═════ MATERIAL SHOWN ═════

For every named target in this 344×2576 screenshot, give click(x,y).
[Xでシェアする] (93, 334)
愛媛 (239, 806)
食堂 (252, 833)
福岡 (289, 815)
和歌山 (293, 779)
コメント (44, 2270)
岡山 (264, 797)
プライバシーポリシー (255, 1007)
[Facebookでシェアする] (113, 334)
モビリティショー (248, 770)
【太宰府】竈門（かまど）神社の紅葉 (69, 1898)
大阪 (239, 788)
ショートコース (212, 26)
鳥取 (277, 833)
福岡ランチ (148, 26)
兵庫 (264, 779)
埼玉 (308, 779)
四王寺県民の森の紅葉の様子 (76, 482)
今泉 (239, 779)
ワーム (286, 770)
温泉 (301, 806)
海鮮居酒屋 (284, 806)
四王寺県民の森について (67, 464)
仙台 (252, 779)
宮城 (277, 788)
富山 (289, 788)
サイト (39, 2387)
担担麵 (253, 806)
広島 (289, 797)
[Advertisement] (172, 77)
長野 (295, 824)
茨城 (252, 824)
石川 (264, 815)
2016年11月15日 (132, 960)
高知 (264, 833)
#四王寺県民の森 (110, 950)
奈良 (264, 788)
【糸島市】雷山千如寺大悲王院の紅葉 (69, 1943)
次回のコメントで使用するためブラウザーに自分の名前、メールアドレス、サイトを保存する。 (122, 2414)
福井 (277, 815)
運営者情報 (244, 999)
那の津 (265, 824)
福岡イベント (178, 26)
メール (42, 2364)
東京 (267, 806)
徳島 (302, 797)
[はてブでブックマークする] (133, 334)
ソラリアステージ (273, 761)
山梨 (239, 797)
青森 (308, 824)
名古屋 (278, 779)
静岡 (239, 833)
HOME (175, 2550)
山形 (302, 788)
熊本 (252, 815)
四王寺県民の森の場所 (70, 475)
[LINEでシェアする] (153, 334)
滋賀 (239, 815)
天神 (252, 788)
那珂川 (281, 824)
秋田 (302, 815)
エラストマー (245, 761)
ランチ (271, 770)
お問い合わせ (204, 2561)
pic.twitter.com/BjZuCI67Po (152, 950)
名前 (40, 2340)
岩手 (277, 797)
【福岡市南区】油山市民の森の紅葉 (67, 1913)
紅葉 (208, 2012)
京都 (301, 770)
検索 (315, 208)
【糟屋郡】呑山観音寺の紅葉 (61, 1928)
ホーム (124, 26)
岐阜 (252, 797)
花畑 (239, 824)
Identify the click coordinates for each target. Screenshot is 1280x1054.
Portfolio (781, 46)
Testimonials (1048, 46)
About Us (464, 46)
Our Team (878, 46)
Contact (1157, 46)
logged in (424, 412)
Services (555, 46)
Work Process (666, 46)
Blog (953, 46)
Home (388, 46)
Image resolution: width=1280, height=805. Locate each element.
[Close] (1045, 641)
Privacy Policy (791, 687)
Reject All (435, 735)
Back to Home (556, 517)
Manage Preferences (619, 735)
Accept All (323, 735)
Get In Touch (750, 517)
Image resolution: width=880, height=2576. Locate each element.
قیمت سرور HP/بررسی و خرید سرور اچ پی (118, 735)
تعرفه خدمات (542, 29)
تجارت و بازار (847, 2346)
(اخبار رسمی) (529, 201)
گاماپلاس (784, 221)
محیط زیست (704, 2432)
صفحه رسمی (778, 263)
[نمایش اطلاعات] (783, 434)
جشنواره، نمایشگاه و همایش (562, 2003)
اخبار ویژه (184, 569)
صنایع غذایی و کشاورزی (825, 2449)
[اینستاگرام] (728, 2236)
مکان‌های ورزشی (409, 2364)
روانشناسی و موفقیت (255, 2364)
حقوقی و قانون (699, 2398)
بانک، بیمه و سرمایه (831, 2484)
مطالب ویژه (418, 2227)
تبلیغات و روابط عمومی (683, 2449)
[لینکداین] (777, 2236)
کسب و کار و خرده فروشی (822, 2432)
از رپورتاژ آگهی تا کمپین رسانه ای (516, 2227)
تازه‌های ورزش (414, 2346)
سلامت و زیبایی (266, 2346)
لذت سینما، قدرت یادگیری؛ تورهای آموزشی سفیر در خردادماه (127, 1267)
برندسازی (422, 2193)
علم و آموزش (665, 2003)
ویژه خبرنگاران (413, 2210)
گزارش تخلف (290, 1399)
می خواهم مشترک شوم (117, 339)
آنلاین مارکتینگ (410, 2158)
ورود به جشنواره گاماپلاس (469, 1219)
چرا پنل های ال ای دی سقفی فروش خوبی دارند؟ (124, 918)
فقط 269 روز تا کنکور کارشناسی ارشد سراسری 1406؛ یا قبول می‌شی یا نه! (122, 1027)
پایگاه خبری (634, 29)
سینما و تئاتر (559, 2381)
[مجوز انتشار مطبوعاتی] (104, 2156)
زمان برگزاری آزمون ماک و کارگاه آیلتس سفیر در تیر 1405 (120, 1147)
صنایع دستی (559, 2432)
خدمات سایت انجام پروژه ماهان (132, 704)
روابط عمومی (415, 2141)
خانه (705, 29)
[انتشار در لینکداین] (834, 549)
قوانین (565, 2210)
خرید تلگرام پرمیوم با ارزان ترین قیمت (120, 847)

═════

● YOUR ASSIGNMENT: Only the lines from the opening of the material through the line with "大阪 (239, 788)" should be echoed, exactly as written.

● ANSWER SPACE:
For every named target in this 344×2576 screenshot, give click(x,y).
[Xでシェアする] (93, 334)
愛媛 (239, 806)
食堂 (252, 833)
福岡 (289, 815)
和歌山 (293, 779)
コメント (44, 2270)
岡山 (264, 797)
プライバシーポリシー (255, 1007)
[Facebookでシェアする] (113, 334)
モビリティショー (248, 770)
【太宰府】竈門（かまど）神社の紅葉 (69, 1898)
大阪 (239, 788)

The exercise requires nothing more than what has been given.